A second effect of this pattern is that when the left dominates European governments, the right increases its representation in the European Parliament, and vice-versa. Currently, centre-right parties dominate in European governments, so if the protest pattern holds true, the PES should be in a strong position to increase its number of MEPs, said the analyst.
Does David Cameron hold the key to Socialist success?
However, according to sources, there is a possibility that the Socialists' fate may ultimately be beyond the control of voters, and could rest in the hands of one of Europe's highest-profile centre-right leaders.
As reported by EurActiv (12/01/09), British Conservative leader David Cameron has pledged to remove his party's 27 MEPs from their "loveless marriage" with the European People's Party (EPP) in the Parliament's majority EPP-ED group.

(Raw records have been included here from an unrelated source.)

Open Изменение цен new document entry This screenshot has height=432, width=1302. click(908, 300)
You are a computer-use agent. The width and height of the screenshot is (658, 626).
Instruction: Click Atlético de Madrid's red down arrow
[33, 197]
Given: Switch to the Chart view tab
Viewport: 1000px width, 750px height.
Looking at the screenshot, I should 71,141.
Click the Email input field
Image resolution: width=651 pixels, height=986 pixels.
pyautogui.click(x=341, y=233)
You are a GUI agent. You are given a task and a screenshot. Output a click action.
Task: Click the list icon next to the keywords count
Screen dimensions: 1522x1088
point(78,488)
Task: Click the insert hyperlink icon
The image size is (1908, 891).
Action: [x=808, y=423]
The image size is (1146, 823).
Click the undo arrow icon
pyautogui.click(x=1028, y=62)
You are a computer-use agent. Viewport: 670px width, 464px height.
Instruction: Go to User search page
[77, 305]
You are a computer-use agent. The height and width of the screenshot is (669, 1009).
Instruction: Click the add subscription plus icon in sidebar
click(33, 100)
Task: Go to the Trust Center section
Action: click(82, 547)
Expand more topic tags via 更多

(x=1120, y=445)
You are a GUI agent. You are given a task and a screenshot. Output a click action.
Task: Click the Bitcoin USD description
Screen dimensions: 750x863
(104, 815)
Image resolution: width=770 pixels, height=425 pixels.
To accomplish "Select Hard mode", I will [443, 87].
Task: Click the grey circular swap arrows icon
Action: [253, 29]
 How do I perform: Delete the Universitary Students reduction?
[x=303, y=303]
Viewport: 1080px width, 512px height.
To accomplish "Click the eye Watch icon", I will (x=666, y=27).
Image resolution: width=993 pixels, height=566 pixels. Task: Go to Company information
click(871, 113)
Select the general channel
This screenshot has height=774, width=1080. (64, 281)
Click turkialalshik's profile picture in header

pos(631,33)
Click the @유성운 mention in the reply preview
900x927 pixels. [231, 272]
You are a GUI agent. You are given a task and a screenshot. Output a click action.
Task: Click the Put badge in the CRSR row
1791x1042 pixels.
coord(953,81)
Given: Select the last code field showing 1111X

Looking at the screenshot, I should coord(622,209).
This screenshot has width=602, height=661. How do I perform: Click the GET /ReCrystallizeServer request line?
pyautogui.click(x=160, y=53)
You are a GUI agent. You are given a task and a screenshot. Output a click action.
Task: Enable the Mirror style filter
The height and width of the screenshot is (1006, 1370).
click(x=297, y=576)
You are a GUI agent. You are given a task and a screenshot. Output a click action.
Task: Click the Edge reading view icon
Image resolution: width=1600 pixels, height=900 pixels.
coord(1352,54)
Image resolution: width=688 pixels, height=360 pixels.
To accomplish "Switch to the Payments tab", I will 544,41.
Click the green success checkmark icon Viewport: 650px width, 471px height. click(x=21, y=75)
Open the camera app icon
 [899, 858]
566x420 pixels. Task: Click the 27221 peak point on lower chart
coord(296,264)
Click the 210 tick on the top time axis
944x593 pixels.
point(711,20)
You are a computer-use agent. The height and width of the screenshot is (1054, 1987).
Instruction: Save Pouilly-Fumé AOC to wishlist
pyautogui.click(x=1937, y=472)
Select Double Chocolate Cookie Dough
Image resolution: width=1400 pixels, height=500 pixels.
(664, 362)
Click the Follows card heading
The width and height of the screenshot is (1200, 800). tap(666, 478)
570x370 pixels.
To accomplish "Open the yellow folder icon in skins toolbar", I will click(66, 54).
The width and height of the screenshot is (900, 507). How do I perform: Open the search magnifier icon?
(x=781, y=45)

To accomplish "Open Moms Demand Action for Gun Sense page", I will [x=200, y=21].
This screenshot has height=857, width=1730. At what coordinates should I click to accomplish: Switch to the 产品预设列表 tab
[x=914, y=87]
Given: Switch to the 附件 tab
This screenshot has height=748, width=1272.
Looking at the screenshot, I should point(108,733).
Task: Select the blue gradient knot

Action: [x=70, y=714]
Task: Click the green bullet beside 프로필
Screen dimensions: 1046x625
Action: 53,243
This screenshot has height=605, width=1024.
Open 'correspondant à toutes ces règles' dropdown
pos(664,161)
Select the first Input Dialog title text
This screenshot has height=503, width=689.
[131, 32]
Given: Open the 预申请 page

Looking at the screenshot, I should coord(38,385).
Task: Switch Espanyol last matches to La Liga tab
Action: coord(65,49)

Yesterday, a Conservative delegation headed by the party's foreign affairs spokesman, William Hague, met Joseph Daul, leader of the EPP-ED group in Strasbourg, and confirmed that Tory leader David Cameron intends to pull out of the EPP-ED and establish a new group in the European Parliament after the 2009 elections.
The prospect of forming a new group is realistic, say analysts, provided that the Tories can find enough suitable partners. Conservative MEP Geoffrey Van Orden, a Cameron ally, yesterday told the BBC that negotiations are ongoing with "mainstream parties of government and serious politicians who are not happy with where they're sitting in the parliament at the moment". The group, it is believed, would be called the European Conservatives.
However, while the formation of a new group would satisfy Cameron's long-standing pledge and still, potentially, afford his MEPs a strong degree of prominence, it could also have significant political implications for the Tory leader.
Should the PES increase its number of MEPs by as few as 40, and Cameron pull his 27 Tory MEPs and their nine Czech ODS allies into a new group, he would be directly responsible for making the PES the majority group in the Parliament.
Eventually, this would also influence the nomination of the new Commission president, as EU leaders will choose a candidate following the outcome of the elections.
A leading Conservative source, speaking to EurActiv, questioned whether Cameron "would like to be responsible as the man who ensured that a socialist led the next Commission with a centre-left mandate, because he had insisted on pulling the Tories out of the joint [EPP-ED] group".
British Labour MEP Glenis Willmott, who chairs her party's delegation in the Parliament, also alluded to this possibility in an interview with EurActiv.
"We could end up being the largest group when we come back in July if the UK Conservatives leave, which they seem committed to doing," she said, adding that this "is bound to have a massive impact on the politics of the European Parliament".
The Conservative source believes that should this possibility arise, Cameron will have no difficulty in back-tracking on the pledge he made in 2005: "Cameron's original proposal was couched in wonderfully ambiguous language, and if the situation changes, he can change his view. If he was told he can either commit to the EU being led by a Socialist for the next five years or decide to stay within the EPP-ED, it would take five minutes to write the press release" authorising the continuity of the joint group, the source argued.